The Mythology of Work : Eight Myths that Keep Your Eyes on the Clock and Your Nose to the Grindstone
Essential reading for envisioning postwork/antiwork!

Highlights

But what exactly does it produce? Disposable chopsticks by the billion; laptops and cell phones that are obsolete within a couple years. Miles of waste dumps and tons upon tons of chlorofluorocarbons. Factories that will rust as soon as labor is cheaper elsewhere. Dumpsters full of overstock, while a billion suffer malnutrition; medical treatments only the wealthy can afford; novels and philosophies and art movements most of us just don’t have time for in a society that subordinates desires to profit motives and needs to property rights.

Work doesn’t produce goods out of thin air; it’s not a conjuring act. Rather, it takes raw materials from the biosphere—a common treasury shared by all living things—and transforms them into products animated by the logic of market. For those who see the world in terms of balance sheets, this is an improvement, but the rest of us shouldn’t take their word for it.

Capitalists and socialists have always taken it for granted that work produces value. Workers have to consider a different possibility—that working uses up value. That’s why the forests and polar ice caps are being consumed alongside the hours of our lives: the aches in our bodies when we come home from work parallel the damage taking place on a global scale.

What should we be producing, if not all this stuff? Well, how about happiness itself? Can we imagine a society in which the primary goal of our activity was to make the most of life, to explore its mysteries, rather than to amass wealth or outflank competition? We would still make material goods in such a society, of course, but not in order to compete for profit. Festivals, feasts, philosophy, romance, creative pursuits, child-rearing, friendship, adventure—can we picture these as the center of life, rather than packed into our spare time?

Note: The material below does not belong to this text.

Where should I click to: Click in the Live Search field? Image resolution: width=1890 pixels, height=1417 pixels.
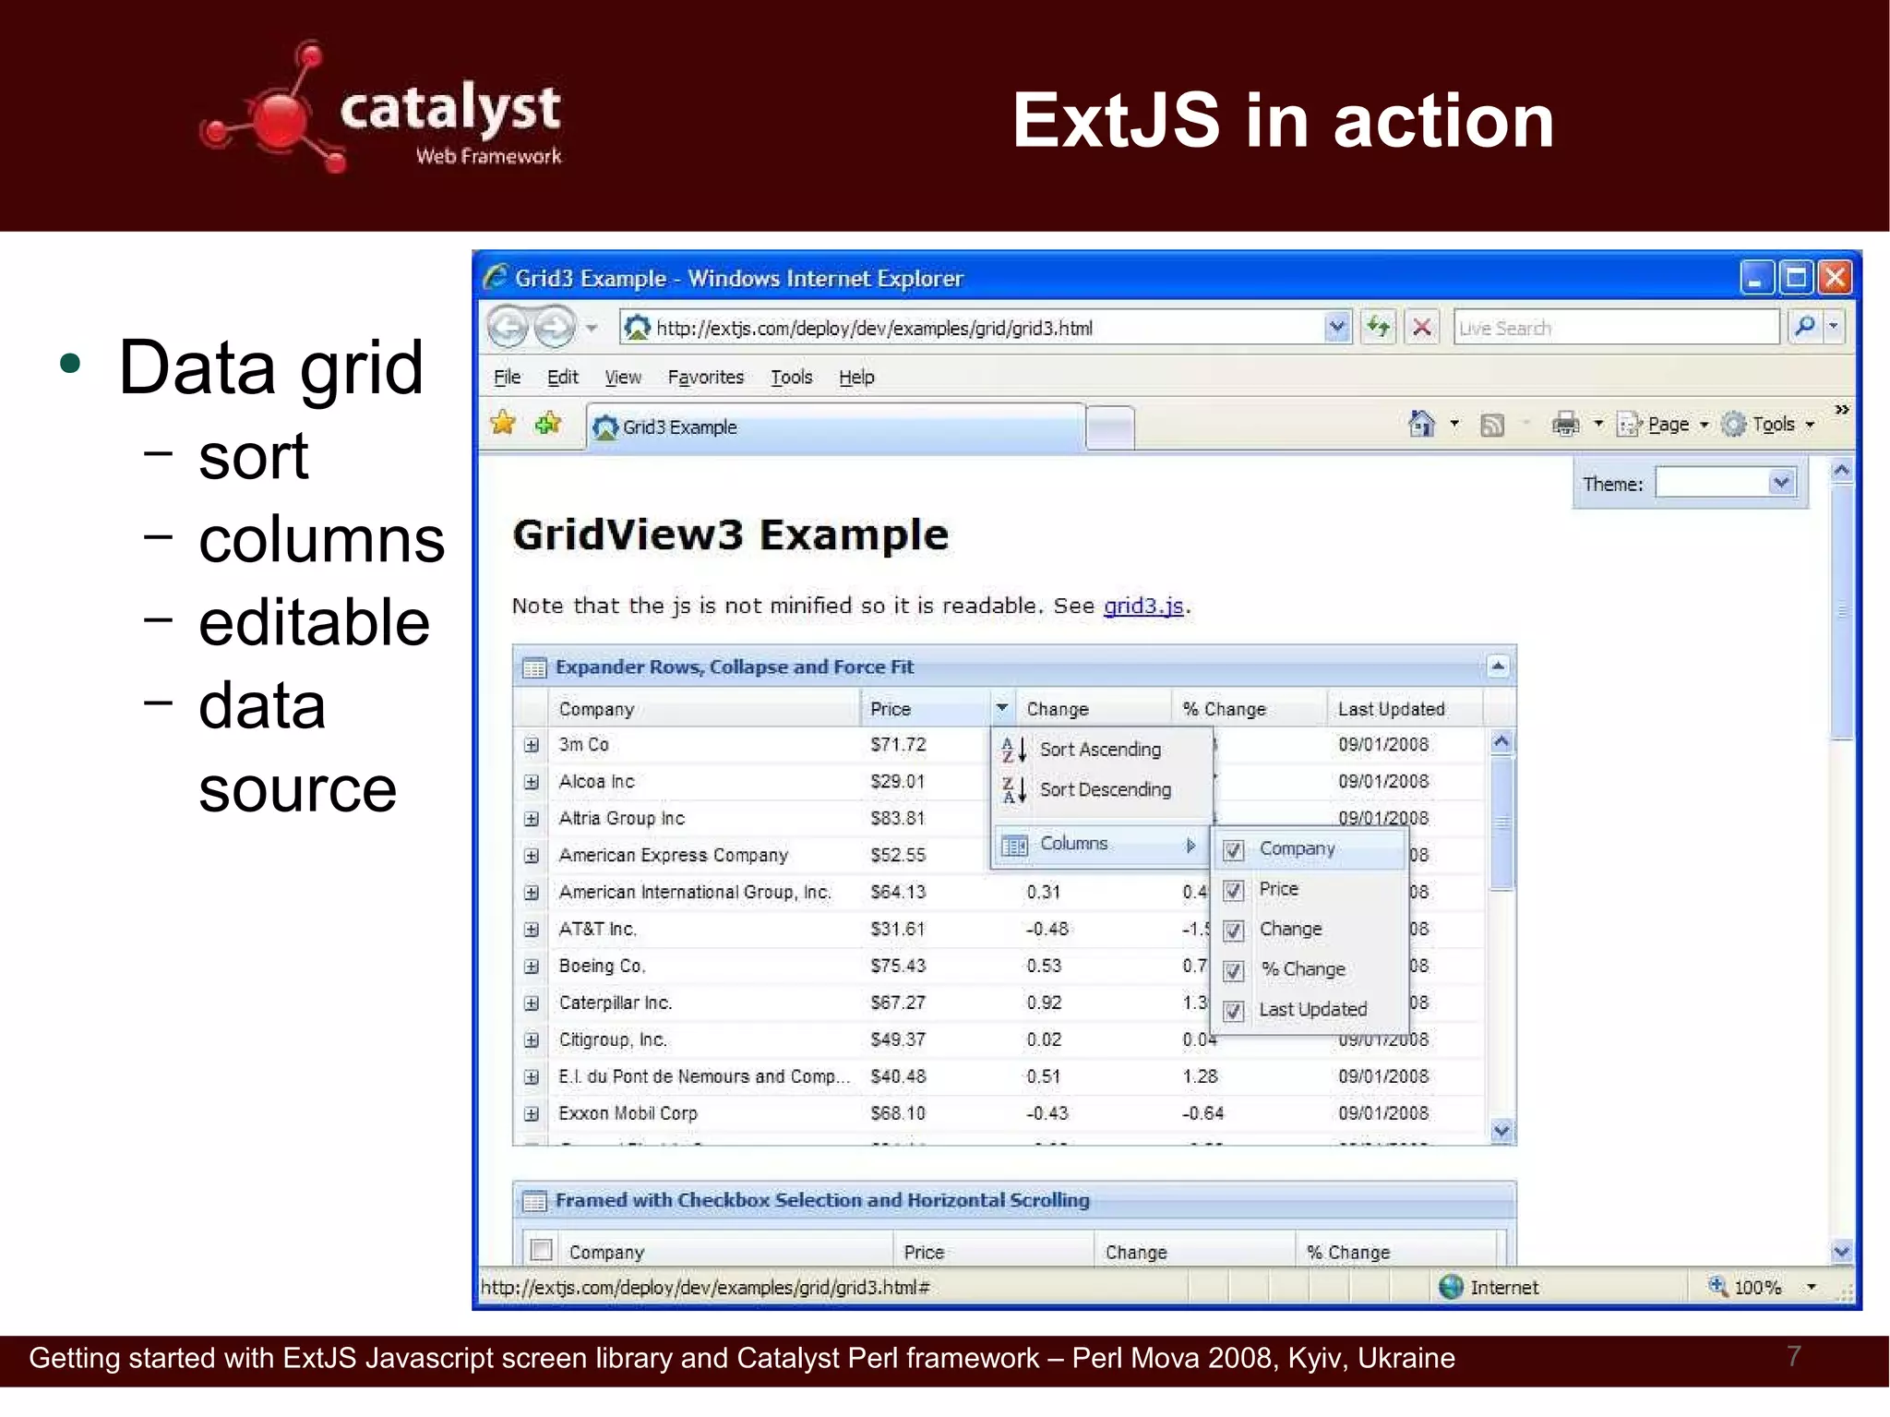pos(1615,328)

“Cost of living” estimates are misleading—there’s little living going on at all! “Cost of working” is more like it, and it’s not cheap.

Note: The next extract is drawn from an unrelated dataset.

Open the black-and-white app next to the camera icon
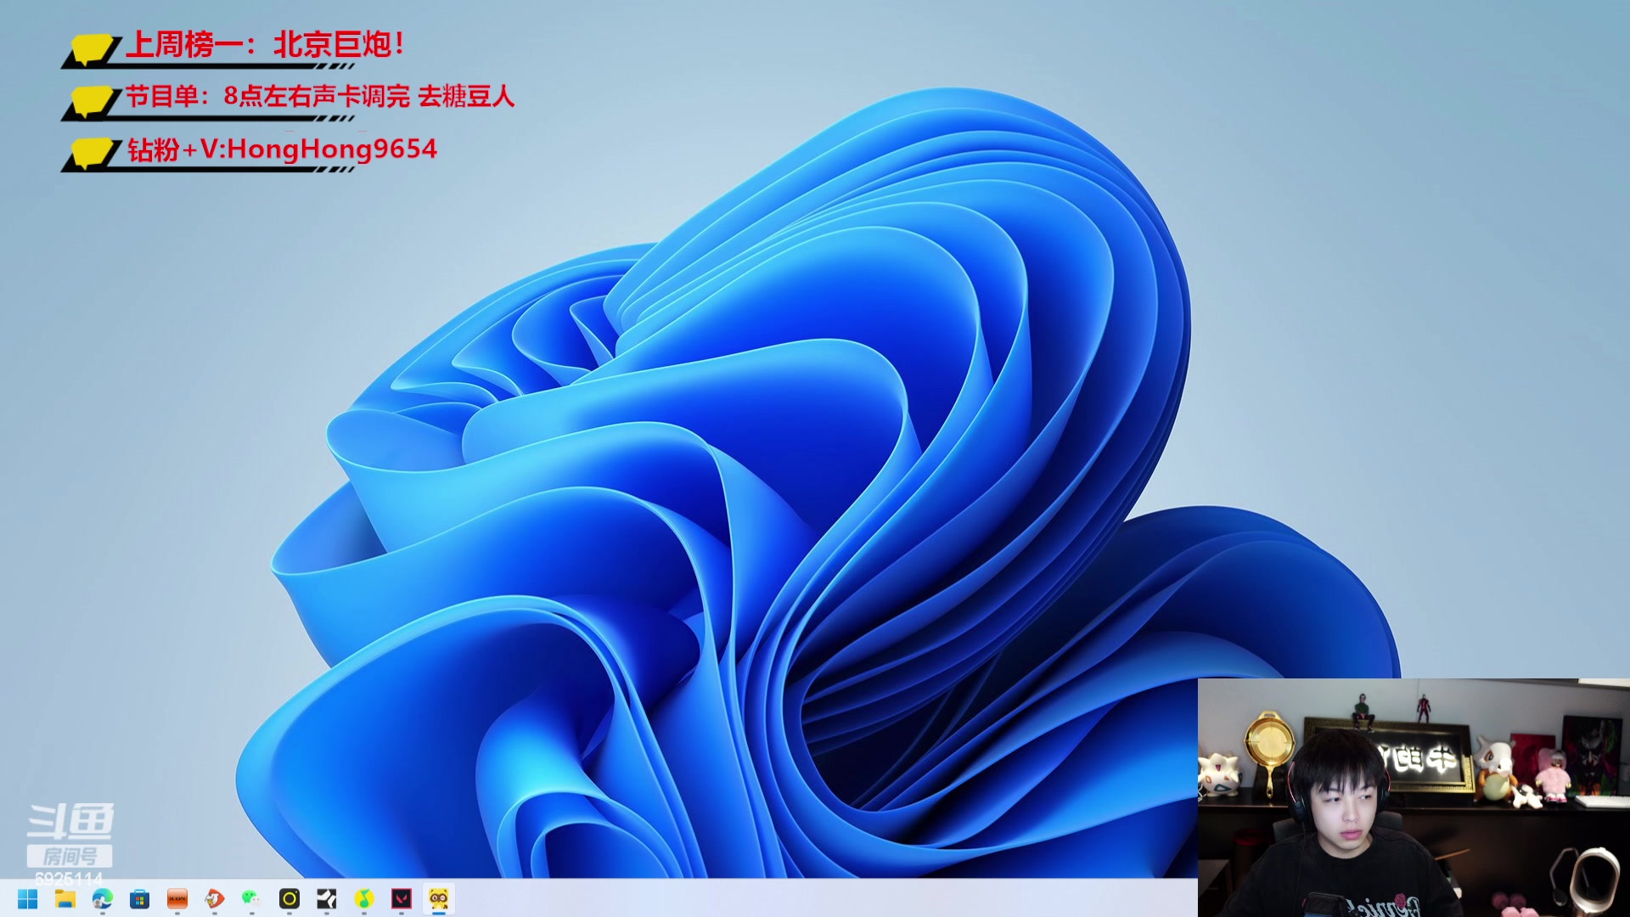1630x917 pixels. tap(326, 898)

Every job entails hidden costs: just as a dishwasher has to pay bus fare to and from work every day, a corporate lawyer has to be able to fly anywhere at a moment’s notice, to maintain a country club membership for informal business meetings, to own a small mansion in which to entertain dinner guests that double as clients. This is why it’s so difficult for middle-class workers to save up enough money to quit while they’re ahead and get out of the rat race: trying to get ahead in the economy basically means running in place. At best, you might advance to a fancier treadmill, but you’ll have to run faster to stay on it.

not only is money costly to obtain, but, like any addictive drug, it’s less and less fulfilling!

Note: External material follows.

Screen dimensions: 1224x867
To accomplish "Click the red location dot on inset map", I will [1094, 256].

every year we kill people by the thousand to sell hamburgers and health club memberships to the survivors.

Above all, more exorbitant than any other price, there is the cost of never learning how to direct our own lives, never getting the chance to answer or even ask the question of what we would do with our time on this planet if it was up to us. We can never know how much we are giving up by settling for a world in which people are too busy, too poor, or too beaten down to do so.

To be more precise, capitalism exists because our daily activities are it. But would we continue to reproduce it if we felt we had another choice?